_LISTING_:
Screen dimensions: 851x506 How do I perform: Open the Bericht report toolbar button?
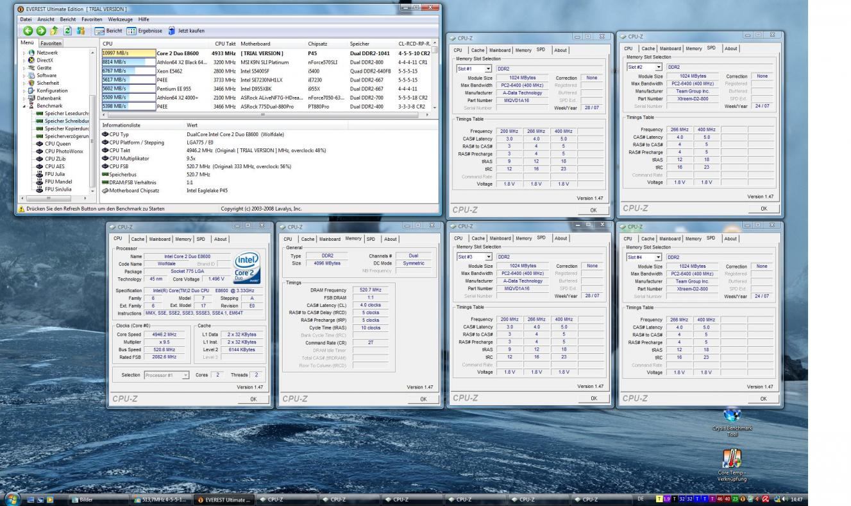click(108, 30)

...

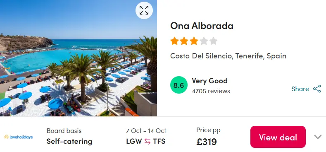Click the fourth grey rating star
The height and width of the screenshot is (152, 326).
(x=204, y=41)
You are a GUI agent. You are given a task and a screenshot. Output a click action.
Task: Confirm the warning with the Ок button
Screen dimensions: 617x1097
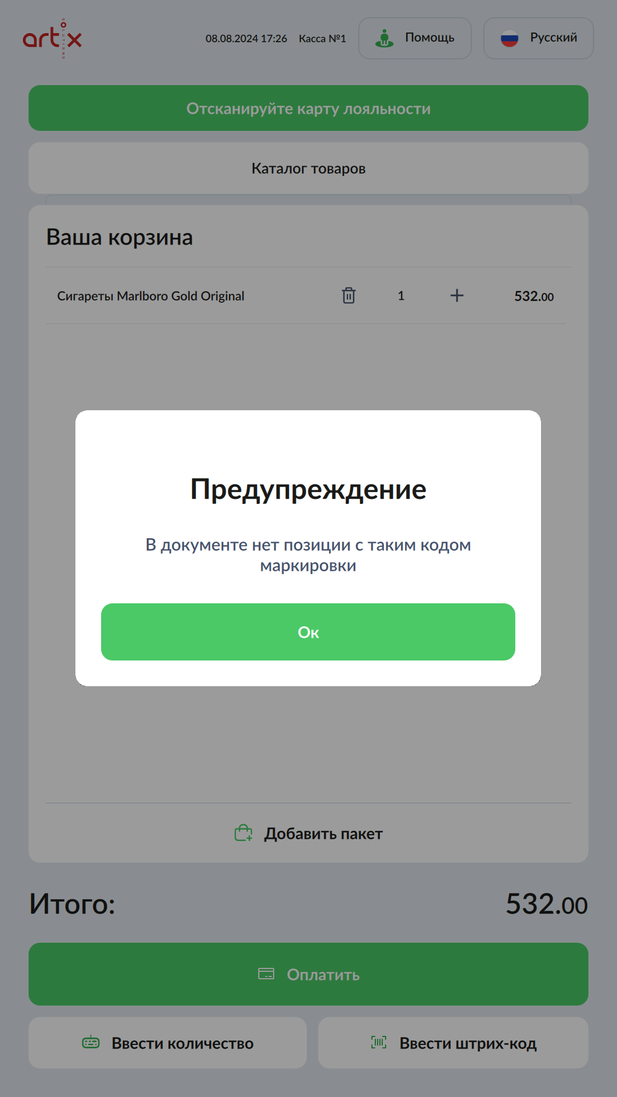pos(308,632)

* * *

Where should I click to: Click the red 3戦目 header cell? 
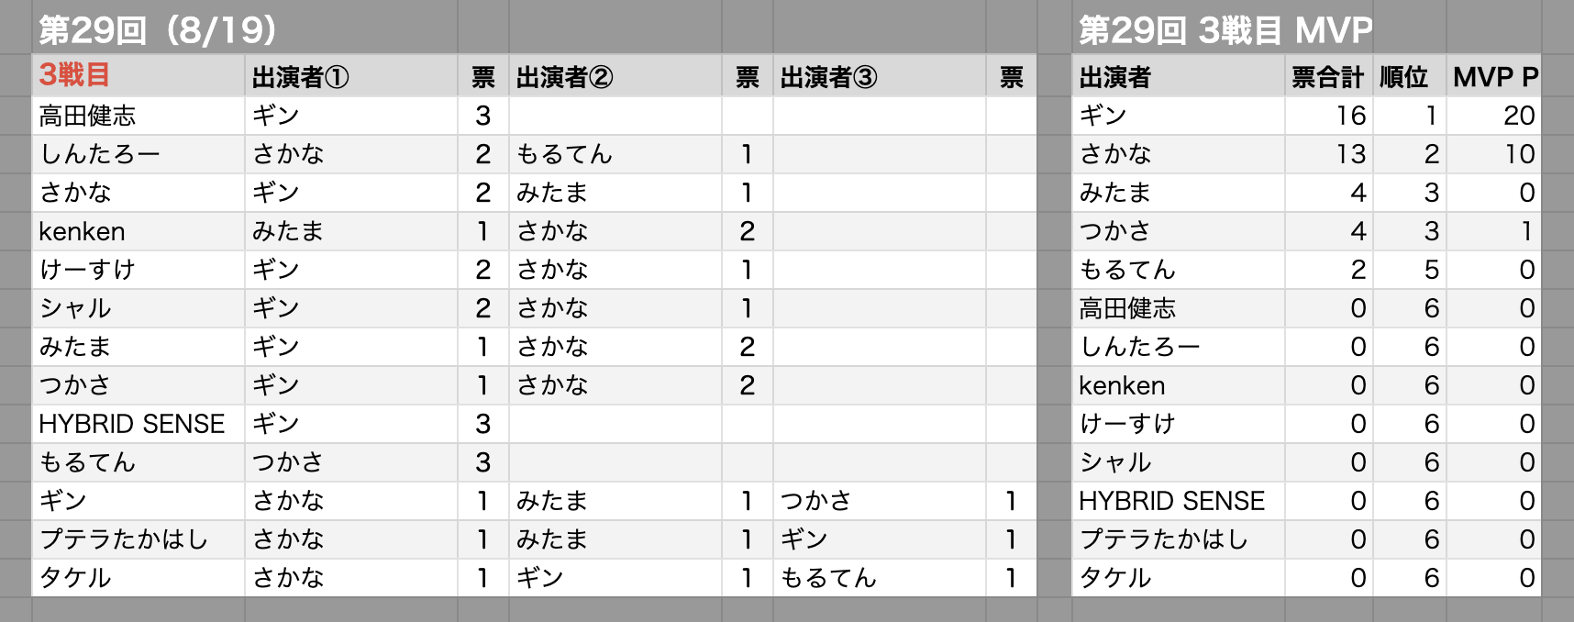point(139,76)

_WHAT IS NEEDED_: Retype the material between the line holding "You are a GUI" and the line holding "pos(308,632)", inclusive, leaving out the pictures.

_TASK RESULT_:
You are a GUI agent. You are given a task and a screenshot. Output a click action.
Task: Confirm the warning with the Ок button
Screen dimensions: 617x1097
pos(308,632)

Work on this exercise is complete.